EXERCISES
1 > Answer these questions using the TrueNAS forum thread.
(a) At about what time did the drives get ejected?
(b) Which piece of hardware does the original poster suspect?
(c) What does TObject suggest doing with the ejected drives?
2 > Please list every post in the TrueNAS forum thread with its author and posting time.
3 > Write the next part of the TrueNAS forum thread, picking up right after its last post.

READING TEXT
Content starts

My TrueNAS ejected a vdev, what now?

GeorgePatches · July 3, 2023, 6:22pm

Some time this morning around 0715 EDT my TrueNAS ejected 2 drives in the same mirrored vdev. The failure seemed to be one drive kicked, ZFS tried to bring in the hot spare, and then the other drive kicked. This 4 hours and about 4 million errors later the TrueNAS motified me that there was an issue after the resilver failed.

Given how these passed their weekly smart test and scrubs a little over a week ago, I find it hard to believe that both drives totally died at the same time this morning. It seems exceptionally unlucky. I’m suspecting some kind of hardware issue, I think with the SAS card. Both these drives, and the spare actually, share a common connector channel on the SAS card. I have a backup to restore from if it comes to that, it’s an older backup but it checks out.

So really, I’m fine I guess, but what should I do now? How do I troubleshoot this situation? The server is on and up, and there’s a lot of metadata still cached in the main memory. How do I check if my pool is still there?

GeorgePatches · July 3, 2023, 9:01pm

Maybe someone can answer my most pressing question? Is there anything I should do before I shut down this machine to check the hardware over?

TObject · July 3, 2023, 9:21pm

I certainly had my share of NAS issues due to faulty cables or flaky backplanes; those are not fun to diagnose.

You can take one (or both) of the ejected drives, connect to another machine and read the SMART data off of it. That will give you additional datapoints, and help diagnose connection issues rather than internal failure or otherwise.

Content ends

DATASET CONTENT
Content starts

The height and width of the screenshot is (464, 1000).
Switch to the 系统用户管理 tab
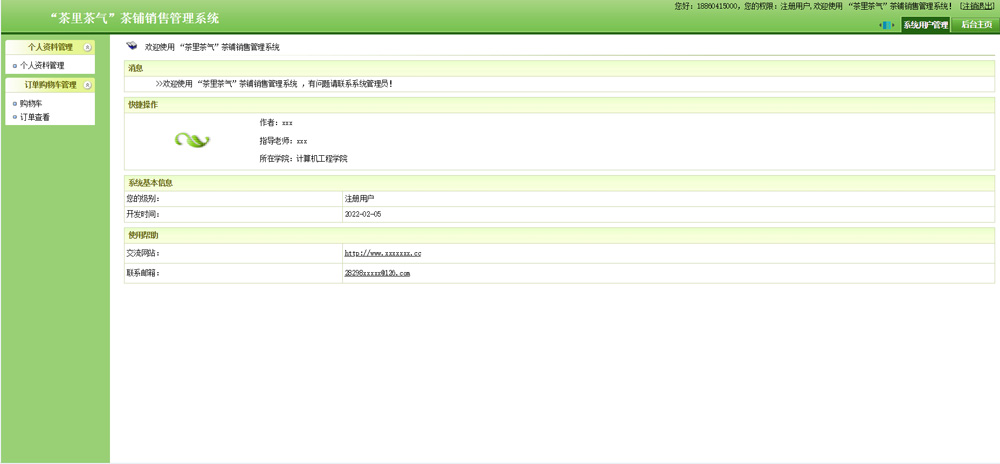click(925, 25)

Content ends

ANSWERS BELOW
1 >
(a) Around 0715 EDT.
(b) The SAS card.
(c) Connect one or both of them to another machine and read the SMART data off them.

2 >
- GeorgePatches, July 3, 2023, 6:22pm
- GeorgePatches, July 3, 2023, 9:01pm
- TObject, July 3, 2023, 9:21pm

3 >
GeorgePatches · July 3, 2023, 10:21pm

I did a short SMART test and found no errors. I decided to try onlining one of the removed disks. I onlined da1, it resilvered immediately (only took a minute) and brought da0 online too AND moved da2 back to spare. That was real weird. It still says there’s data corruption, but I’m running a scrub now and it’s not throwing a bunch of errors. We’ll see what happens in 2 hours when it’s done. I’m so confused.

TObject · July 3, 2023, 11:49pm

Aside from tests you also may want to dig in to SMART attributes. A bad cable/backplane would likely cause thr attribute 199 (UltraDMA CRC Error Count) to go up.

GeorgePatches · July 4, 2023, 12:41am

All zero on attribute 199. The scrub is done now and reported no errors. There were 10 repairable checksum errors on one drive, but everything is good now. I am very confused as to what happened that caused this all.

GeorgePatches · August 28, 2023, 9:11pm

This happened again, I suspect there’s an issue with the SAS HBA. I’ve removed it for now for further troubleshooting, but I wasn’t as lucky as last time and I have some data corruption. The trouble is while I have been replicated to a remote mirror, I have no idea how to restore. I clicked the restore button under my replication task and it doesn’t seem to actually do anything. Help?